Given passage:
=-=-=

Next post will be about a day trip to Cape Palliser.  Stay tuned!

Sunday, January 04, 2015

Tararua Northern Crossing

Recently, I took a trip to the north island to visit future in-laws and explore all that the Wairarapa has to offer.  You know what it has to offer? Very (very!) high tramping routes with steep drop offs on both sides.  These tracks provide several perfect opportunities to tumble thousands of feet to one's death with one wrong move.

Yay.

The Tararua Northern Crossing was not my choosing.  Nonetheless, I was looking forward to it because my fiance had talked it up - he spent time in the Tararua mountains when he was younger and thought it would be fun to show off his old stomping grounds.

On day one of three we made our way to Tarn Ridge Hut.  Based on our fitness levels we expect to be there in less than eight hours.

It took 12 hours of huffing, puffing, photo stops, snack stops, whining, and some crying to get there.

Like many tracks, trails, and routes that I've hiked in NZ, this trip started off with walking through some farm land and up a mossy mountain.


After about four hours we had a scenic lunch stop.


Then, up and away we went.

Mitre Peak - 1571 meters

Yes, we felt on top of the world... but, I was also feeling lightheaded, wobbly, and anxious.  The heights started getting to me.  I wasn't mentally prepared for the route we took.  I wasn't expecting an easy walk in the park, but I had no expectations that this trip required a head for heights!

I struggled when we had to hike upwards.  I got myself through dodgy sections by taking baby steps and using two trekking poles to feel steady.  On the steep downwards sections I slid on my rump.

Somehow, I bum slid down this little gem right here:


Onwards, onwards, onwards.  Right across the top!


In between whimpers, I managed to put my distress aside and look around me.  Even though I was a bit freaked out, I still appreciated the natural beauty of being on top of mountains.


Just before sunset we reached the hut.  It was freezing and so we got right to work on heating up water for sugary hot drinks and preparing dinner.  Since we had the whole hut (which sleeps 16 people) to ourselves, we turned up the music on the iPod.  Being busy and having a tunes helped me relax after a stressful day.

The next day we left the comfort of Tarn Ridge Hut and started making our way to Te Matawai Hut.  This time, I was fully warned that there was a dodgy section (the Waiohine Pinnacles - 1400 meters) that would be worse than the previous day.  Then, I was given the option to take an easier route: get off the ridge line and head down to the river.

=-=-=

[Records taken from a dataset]
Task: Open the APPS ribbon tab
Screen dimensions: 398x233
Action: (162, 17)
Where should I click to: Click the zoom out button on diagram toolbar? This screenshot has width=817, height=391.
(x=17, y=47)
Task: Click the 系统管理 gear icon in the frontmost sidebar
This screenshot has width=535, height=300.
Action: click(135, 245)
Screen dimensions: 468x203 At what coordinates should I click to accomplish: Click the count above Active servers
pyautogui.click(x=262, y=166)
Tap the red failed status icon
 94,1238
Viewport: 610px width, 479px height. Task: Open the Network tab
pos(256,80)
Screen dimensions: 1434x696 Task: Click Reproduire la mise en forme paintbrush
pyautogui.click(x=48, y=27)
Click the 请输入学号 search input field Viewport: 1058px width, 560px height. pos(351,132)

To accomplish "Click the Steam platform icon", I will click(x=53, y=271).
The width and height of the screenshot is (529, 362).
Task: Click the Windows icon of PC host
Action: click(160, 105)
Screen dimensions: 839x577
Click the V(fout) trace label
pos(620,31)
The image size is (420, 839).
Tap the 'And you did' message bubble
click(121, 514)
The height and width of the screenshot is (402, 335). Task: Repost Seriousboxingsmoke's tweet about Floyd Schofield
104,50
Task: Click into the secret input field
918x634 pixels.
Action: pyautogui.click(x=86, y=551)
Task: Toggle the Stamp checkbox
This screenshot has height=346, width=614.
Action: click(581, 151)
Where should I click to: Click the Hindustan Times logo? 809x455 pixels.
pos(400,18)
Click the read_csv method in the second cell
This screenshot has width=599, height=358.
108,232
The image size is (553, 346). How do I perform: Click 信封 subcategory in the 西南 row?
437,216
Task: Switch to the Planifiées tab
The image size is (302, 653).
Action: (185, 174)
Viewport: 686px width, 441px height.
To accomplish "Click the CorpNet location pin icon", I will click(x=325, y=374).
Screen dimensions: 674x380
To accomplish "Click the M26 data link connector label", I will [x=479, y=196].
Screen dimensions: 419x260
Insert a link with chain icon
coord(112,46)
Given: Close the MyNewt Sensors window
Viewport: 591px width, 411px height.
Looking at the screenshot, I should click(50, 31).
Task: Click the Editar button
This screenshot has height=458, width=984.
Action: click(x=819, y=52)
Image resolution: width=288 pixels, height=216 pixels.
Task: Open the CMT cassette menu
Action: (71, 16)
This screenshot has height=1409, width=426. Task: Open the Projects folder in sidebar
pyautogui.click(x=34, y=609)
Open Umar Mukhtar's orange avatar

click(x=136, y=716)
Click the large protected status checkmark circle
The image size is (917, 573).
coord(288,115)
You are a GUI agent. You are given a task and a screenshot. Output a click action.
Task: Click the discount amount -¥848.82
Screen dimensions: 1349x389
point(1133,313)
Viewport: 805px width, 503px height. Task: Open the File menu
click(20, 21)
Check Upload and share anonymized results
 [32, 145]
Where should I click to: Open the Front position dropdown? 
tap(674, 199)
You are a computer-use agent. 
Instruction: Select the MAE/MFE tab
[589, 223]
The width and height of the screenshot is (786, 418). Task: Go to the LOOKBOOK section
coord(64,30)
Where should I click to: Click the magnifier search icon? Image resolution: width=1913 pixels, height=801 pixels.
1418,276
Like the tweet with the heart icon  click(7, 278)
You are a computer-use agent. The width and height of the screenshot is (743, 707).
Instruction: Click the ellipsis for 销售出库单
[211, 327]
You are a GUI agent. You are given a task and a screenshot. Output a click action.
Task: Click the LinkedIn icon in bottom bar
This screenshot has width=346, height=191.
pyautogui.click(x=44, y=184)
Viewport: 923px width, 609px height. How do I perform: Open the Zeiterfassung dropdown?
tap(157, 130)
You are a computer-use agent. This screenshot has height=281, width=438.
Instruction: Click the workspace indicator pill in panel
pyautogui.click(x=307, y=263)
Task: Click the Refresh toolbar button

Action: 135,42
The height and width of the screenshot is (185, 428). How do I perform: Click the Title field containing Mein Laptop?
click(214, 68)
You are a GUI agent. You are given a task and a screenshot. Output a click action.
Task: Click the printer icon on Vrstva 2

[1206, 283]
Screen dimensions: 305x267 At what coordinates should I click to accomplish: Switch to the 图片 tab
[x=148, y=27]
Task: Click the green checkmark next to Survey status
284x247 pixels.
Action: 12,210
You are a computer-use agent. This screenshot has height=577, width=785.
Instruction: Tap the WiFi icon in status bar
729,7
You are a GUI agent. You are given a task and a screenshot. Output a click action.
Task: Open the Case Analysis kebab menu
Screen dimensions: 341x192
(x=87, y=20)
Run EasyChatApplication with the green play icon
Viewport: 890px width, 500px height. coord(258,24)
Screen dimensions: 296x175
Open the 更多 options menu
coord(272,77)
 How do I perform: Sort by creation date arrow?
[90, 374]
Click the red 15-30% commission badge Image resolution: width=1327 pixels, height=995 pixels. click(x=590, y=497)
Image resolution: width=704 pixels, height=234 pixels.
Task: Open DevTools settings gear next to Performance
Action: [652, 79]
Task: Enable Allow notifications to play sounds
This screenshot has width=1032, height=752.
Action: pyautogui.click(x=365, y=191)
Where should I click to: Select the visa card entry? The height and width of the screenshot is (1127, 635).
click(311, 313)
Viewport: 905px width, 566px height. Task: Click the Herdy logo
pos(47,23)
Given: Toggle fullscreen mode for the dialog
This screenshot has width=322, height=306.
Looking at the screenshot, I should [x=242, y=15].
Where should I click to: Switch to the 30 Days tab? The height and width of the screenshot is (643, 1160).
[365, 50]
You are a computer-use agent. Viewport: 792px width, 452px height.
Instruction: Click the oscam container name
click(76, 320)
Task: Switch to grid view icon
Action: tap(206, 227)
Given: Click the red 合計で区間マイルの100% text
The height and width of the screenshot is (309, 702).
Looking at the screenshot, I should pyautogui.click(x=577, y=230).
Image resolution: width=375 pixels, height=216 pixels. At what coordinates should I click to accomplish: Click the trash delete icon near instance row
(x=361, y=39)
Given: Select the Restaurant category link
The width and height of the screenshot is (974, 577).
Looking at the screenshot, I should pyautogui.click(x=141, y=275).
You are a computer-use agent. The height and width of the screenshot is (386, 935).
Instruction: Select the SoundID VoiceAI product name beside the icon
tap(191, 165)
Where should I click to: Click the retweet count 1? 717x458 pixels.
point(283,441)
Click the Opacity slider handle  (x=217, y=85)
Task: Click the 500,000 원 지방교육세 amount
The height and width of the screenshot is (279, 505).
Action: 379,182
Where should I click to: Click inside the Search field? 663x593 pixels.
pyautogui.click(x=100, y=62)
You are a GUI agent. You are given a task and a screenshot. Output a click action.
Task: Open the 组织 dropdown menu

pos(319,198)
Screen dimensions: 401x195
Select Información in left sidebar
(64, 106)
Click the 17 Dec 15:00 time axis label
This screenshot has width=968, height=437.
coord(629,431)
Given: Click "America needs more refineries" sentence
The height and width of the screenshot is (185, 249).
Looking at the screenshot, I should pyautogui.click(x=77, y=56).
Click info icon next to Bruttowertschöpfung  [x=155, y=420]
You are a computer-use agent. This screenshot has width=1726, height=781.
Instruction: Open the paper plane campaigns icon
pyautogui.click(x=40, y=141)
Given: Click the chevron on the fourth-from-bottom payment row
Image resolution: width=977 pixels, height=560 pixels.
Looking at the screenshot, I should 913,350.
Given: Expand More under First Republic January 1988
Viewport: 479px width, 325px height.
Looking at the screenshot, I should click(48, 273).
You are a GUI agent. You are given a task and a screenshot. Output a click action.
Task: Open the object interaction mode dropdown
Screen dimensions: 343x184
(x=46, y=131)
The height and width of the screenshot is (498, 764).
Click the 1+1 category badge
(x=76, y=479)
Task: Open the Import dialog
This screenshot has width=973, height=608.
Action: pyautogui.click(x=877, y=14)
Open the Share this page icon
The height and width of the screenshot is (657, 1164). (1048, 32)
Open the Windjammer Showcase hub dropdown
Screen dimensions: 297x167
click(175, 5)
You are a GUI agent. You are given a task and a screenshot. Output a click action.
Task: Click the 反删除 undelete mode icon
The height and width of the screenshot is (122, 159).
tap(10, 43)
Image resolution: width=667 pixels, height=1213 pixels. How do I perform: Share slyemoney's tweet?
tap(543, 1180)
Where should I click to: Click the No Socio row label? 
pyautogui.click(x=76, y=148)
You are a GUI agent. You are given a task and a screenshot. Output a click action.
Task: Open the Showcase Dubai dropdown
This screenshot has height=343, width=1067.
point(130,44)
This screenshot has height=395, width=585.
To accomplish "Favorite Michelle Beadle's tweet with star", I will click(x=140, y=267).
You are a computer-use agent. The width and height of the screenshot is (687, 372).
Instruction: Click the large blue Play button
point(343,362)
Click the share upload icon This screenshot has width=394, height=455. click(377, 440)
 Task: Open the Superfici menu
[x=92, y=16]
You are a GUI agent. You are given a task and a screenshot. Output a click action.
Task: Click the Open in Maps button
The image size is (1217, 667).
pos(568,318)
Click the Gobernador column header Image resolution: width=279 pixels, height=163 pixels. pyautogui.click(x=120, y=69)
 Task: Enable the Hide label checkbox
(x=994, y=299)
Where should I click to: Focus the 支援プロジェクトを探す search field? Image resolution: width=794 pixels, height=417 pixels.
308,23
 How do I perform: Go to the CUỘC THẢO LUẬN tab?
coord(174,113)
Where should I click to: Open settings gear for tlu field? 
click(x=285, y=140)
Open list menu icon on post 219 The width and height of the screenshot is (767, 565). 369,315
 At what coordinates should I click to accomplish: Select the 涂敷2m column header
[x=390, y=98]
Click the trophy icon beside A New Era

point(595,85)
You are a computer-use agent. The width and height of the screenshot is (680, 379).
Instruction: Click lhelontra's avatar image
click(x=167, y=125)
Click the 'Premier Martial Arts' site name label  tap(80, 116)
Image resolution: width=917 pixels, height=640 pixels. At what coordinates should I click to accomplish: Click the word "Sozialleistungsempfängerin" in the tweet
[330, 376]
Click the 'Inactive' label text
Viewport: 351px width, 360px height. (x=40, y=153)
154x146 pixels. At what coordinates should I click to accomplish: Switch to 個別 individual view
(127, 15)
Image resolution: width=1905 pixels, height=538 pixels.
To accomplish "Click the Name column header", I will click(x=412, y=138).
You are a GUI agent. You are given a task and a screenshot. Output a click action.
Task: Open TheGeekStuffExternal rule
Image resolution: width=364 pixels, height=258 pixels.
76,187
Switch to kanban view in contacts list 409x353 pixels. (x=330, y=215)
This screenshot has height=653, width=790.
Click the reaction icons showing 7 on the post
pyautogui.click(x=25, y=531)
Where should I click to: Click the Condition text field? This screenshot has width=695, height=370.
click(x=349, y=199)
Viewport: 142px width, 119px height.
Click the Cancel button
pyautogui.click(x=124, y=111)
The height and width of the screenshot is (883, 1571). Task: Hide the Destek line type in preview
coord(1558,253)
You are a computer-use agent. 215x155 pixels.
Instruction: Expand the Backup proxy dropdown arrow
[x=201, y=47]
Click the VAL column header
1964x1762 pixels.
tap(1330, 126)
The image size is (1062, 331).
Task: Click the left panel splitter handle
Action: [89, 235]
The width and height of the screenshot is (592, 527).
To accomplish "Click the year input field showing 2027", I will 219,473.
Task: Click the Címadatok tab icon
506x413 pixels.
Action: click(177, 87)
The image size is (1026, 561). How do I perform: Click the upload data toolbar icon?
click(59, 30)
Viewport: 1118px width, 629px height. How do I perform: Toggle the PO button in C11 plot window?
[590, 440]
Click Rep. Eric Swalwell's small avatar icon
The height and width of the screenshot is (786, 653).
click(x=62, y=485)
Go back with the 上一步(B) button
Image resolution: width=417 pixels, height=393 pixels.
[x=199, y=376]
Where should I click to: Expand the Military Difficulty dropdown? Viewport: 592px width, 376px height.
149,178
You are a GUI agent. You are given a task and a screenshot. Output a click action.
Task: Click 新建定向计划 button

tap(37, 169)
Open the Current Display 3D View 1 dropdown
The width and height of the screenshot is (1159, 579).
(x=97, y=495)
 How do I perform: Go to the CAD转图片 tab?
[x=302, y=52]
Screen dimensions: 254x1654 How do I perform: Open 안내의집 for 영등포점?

=-=-=

Required action:
Reproduce the part of the tramping post starting with "Next post will" and going on through "than eight hours.". The data have no role in what is asked here.

Output of the exercise:
Next post will be about a day trip to Cape Palliser.  Stay tuned!

Sunday, January 04, 2015

Tararua Northern Crossing

Recently, I took a trip to the north island to visit future in-laws and explore all that the Wairarapa has to offer.  You know what it has to offer? Very (very!) high tramping routes with steep drop offs on both sides.  These tracks provide several perfect opportunities to tumble thousands of feet to one's death with one wrong move.

Yay.

The Tararua Northern Crossing was not my choosing.  Nonetheless, I was looking forward to it because my fiance had talked it up - he spent time in the Tararua mountains when he was younger and thought it would be fun to show off his old stomping grounds.

On day one of three we made our way to Tarn Ridge Hut.  Based on our fitness levels we expect to be there in less than eight hours.